Physical force resistance

I’m new to SimpleFOC, but I’ve got an ESP32 controlling a 2204 motor with an AS5048A SPI encoder through a SimpleFOCMini working. It does the usual torque, velocity and angle modes fine, but I think I’m looking to do something different as well.

I’d like to give the motor some “weight”. So it would resist being turned, but once turned it would stay there. I believe that means that it would apply a constant current at the angle that it is currently positioned at instead of at the usual 90 degree electrical offset.

My current thinking is that none of the control modes will work for me as they only apply voltage when necessary to move the motor. Instead, I’ll have to apply the voltage at the right electrical angle manually using (or changing) the setPhaseVoltage(float Uq, float Ud, float angle_el) function?

Does anyone know if this has been done before or have any suggestions on how to go about it?

If you have closed loop control working, you could try velocity mode with a target velocity of 0. Then adjust the voltage limit or current limit (depending on what you’re using) to vary the resistance.
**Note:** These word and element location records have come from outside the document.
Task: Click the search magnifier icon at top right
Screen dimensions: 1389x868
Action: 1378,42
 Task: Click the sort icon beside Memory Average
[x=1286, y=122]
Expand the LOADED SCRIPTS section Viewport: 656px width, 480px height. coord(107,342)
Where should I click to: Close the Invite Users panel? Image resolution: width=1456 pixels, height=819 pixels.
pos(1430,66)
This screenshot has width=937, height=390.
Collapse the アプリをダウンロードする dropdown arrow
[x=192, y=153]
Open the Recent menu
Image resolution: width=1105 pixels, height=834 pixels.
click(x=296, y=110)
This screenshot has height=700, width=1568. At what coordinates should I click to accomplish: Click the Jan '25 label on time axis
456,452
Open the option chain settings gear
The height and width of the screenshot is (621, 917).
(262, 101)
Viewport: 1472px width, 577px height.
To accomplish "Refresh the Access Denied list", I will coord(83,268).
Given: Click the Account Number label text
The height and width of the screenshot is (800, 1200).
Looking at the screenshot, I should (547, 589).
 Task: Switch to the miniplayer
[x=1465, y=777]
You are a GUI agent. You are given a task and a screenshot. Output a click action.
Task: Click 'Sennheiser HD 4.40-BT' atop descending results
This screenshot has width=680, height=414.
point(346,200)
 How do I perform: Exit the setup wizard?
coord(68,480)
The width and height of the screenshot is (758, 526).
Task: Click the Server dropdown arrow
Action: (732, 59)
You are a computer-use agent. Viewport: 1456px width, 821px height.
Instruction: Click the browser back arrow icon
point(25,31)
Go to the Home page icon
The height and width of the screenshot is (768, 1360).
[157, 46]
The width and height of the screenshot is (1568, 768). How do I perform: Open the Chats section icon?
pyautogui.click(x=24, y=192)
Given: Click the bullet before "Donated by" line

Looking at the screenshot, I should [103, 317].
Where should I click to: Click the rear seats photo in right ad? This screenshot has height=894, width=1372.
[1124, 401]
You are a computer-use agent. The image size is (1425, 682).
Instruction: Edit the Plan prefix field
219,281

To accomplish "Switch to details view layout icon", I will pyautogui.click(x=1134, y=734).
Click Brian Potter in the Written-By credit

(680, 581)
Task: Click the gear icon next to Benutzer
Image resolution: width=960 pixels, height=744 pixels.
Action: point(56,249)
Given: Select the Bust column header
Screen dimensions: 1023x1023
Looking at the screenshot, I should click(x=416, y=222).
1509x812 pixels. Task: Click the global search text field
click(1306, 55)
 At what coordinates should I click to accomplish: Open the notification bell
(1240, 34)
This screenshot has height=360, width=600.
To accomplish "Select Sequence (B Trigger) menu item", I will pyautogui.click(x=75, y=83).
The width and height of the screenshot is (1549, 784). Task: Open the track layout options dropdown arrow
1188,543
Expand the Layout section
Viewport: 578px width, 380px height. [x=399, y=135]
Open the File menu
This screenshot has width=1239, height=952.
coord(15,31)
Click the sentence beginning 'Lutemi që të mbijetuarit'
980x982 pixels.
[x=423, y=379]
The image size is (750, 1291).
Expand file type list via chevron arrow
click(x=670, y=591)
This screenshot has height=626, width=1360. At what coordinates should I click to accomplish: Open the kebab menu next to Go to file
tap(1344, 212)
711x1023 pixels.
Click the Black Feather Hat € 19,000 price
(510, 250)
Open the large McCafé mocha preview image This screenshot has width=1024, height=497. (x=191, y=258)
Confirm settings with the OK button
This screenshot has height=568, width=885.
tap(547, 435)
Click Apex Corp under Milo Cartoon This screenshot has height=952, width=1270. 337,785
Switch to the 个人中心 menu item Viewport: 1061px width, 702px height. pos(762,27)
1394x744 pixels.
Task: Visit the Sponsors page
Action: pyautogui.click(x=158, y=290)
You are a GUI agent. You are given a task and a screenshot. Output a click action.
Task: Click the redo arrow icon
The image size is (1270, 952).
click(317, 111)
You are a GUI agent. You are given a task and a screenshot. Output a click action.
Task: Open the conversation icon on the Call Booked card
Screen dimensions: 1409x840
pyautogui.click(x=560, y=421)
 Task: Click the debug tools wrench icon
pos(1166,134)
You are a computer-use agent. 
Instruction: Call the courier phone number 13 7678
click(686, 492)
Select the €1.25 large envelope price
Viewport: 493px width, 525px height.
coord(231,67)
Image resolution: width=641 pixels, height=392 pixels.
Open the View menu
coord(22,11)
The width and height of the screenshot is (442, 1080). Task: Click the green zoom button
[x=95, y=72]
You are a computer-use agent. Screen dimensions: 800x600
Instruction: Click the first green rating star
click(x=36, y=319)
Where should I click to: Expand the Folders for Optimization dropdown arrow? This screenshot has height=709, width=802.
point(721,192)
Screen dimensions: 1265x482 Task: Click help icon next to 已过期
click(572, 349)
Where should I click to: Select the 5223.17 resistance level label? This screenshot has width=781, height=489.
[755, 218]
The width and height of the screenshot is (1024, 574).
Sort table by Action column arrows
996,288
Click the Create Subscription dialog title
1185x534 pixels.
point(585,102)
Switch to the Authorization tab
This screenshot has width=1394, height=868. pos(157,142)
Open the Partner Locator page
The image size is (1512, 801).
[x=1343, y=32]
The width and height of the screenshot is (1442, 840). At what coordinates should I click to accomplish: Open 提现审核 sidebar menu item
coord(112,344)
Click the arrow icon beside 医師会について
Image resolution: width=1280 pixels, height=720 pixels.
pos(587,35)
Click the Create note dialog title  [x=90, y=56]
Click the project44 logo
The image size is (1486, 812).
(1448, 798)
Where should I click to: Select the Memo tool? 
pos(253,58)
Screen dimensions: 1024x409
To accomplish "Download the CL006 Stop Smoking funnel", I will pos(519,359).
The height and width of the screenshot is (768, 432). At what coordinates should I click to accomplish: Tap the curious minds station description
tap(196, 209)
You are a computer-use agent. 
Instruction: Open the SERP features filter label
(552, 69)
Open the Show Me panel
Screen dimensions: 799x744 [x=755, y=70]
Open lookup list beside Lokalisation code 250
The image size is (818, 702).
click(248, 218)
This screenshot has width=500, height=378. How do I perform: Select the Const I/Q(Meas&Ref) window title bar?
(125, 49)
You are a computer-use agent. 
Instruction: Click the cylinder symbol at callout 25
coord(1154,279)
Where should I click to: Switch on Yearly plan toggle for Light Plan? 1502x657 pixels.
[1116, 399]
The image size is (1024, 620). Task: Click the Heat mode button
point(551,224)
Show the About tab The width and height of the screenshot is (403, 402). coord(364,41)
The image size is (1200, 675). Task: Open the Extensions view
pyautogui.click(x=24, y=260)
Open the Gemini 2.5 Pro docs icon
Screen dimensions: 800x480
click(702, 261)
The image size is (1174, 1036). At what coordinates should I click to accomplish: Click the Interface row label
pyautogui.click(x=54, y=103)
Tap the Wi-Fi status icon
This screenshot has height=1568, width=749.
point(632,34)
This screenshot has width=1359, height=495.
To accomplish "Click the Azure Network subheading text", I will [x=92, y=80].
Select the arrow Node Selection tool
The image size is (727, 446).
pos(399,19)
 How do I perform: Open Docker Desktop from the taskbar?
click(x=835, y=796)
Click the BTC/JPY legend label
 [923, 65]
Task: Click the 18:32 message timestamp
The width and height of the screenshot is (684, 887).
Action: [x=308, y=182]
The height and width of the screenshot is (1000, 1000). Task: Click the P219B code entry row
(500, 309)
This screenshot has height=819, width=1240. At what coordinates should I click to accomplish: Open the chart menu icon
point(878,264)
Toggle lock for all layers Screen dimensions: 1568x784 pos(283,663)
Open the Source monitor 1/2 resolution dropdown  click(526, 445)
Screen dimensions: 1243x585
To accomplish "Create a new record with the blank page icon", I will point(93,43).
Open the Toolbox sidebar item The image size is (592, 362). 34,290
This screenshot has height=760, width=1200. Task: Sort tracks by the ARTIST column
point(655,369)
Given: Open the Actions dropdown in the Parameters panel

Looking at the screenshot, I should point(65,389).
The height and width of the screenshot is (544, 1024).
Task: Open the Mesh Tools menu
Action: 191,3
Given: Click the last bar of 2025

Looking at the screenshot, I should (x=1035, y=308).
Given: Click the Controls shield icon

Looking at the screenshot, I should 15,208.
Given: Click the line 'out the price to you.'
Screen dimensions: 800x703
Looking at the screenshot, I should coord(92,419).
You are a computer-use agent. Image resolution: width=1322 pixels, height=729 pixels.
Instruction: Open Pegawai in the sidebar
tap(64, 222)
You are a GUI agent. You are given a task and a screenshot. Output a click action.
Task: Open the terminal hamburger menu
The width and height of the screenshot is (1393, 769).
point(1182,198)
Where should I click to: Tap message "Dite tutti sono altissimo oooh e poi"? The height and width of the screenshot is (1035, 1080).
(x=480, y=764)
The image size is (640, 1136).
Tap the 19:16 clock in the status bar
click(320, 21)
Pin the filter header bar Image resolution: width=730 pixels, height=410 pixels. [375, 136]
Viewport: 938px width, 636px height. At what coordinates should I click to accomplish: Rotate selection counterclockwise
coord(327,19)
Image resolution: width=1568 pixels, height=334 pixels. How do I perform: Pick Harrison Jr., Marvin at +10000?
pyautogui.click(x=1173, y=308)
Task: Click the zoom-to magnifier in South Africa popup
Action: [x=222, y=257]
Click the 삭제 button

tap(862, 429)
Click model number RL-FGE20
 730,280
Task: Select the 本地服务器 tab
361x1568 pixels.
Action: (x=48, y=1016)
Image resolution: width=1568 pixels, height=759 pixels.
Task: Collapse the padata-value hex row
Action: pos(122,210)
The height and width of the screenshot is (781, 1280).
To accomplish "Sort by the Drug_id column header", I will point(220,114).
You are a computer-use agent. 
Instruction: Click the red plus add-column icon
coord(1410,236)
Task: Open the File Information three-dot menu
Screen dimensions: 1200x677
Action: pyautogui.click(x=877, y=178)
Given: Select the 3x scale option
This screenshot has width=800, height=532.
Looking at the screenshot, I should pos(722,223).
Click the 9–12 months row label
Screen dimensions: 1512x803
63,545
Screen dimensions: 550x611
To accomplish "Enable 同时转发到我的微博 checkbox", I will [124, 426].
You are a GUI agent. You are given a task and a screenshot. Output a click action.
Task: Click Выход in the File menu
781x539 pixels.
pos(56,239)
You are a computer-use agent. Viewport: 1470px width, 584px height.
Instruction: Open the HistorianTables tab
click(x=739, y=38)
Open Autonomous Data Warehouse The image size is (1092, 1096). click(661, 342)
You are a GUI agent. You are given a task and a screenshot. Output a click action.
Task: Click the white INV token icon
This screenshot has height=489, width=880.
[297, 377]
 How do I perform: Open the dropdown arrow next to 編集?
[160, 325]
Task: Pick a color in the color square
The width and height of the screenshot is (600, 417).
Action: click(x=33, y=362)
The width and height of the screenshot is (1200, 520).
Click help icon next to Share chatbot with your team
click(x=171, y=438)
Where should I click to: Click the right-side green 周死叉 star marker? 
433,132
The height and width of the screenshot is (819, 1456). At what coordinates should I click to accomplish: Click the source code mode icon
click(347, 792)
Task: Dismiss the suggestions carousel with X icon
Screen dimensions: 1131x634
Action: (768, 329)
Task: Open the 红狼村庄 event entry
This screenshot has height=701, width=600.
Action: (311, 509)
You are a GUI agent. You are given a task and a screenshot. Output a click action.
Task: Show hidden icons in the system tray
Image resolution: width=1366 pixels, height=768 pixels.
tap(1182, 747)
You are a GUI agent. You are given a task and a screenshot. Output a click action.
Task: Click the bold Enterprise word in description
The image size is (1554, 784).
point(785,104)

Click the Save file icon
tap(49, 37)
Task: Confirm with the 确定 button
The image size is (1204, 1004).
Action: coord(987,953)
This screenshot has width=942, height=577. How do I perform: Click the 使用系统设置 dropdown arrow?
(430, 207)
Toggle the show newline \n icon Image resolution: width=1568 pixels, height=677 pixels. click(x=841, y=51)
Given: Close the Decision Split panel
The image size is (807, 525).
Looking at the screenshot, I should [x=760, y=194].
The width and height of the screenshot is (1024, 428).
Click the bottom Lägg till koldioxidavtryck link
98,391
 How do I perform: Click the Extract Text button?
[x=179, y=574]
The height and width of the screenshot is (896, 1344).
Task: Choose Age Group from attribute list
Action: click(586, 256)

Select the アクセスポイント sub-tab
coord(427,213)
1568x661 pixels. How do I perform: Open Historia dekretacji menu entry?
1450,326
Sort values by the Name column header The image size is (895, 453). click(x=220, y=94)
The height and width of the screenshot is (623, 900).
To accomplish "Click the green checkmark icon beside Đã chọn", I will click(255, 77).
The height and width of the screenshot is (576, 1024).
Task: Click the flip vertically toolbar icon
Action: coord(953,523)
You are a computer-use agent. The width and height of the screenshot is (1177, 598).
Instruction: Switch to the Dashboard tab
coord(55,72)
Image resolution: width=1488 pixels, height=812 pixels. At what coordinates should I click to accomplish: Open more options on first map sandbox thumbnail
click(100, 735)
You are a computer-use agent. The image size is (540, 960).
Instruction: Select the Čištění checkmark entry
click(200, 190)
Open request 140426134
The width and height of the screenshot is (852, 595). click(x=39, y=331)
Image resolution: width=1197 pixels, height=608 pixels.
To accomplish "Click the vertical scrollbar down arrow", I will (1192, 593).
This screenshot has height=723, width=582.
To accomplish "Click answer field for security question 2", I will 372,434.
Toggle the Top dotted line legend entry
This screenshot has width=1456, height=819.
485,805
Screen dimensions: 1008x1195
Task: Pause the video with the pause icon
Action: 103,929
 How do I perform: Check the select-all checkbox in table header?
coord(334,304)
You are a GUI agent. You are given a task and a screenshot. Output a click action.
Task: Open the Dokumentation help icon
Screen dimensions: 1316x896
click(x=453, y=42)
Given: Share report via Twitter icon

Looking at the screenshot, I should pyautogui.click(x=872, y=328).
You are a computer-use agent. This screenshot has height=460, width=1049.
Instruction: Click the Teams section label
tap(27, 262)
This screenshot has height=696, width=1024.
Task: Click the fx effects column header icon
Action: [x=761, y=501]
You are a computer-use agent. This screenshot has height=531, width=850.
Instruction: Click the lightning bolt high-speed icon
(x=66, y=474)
The velocity pid variables may also give you options to simulate things like viscous damping when you turn the motor

I can try that, but I don’t think it will have a nice constant drag but will instead depend on the change of speed after the motor has been moved a bit. Also, I am hoping to eliminate the cogging effect of when the motor is turned when no current is being applied to the windings.

There is a reference to this in Karl_Makes_Music’s post in regards to his version of the SmartKnob:

I’m not fully understanding what control you are after.
Are you looking to have rotor point at target (eg 0) and the further away from target you are (either CCW or CW) the greather resistance and then go back to initial positon?
Or do you intend just to introduce a viscose friction effect?

Viscous friction is a new term for me and it does sound like what I am after. But also I am hoping so that when I let go of the motor it stays exactly where I left it. Where now it seems it will sometimes do a little shaft angle shift when I let go depending on where I leave it in between the cogging of the motor. I figure if I have a little current keeping it at that angle, the little angle shift will disappear.

Though in the end, introducing some friction into the mechanics might get rid of that little shift and save on power.

You want to take inverse approach. Not current holding it in position, but current preventing going out of position. If you’re in position no torque/current is applied but if you go out of current position the reverse torque should be applied. Then maybe to avoid cogging you might want to say that if speed is less than X velocity do not update the target.

Alternatively maybe youd want to define 360 or 255 virtual points across the dial and have system that snaps to them. Then raise up Derivative gain and lower output ramp to virtually introduce some friction. but the distance between points should be quite low as P + D gain amplifies nosie from the sensor significantly.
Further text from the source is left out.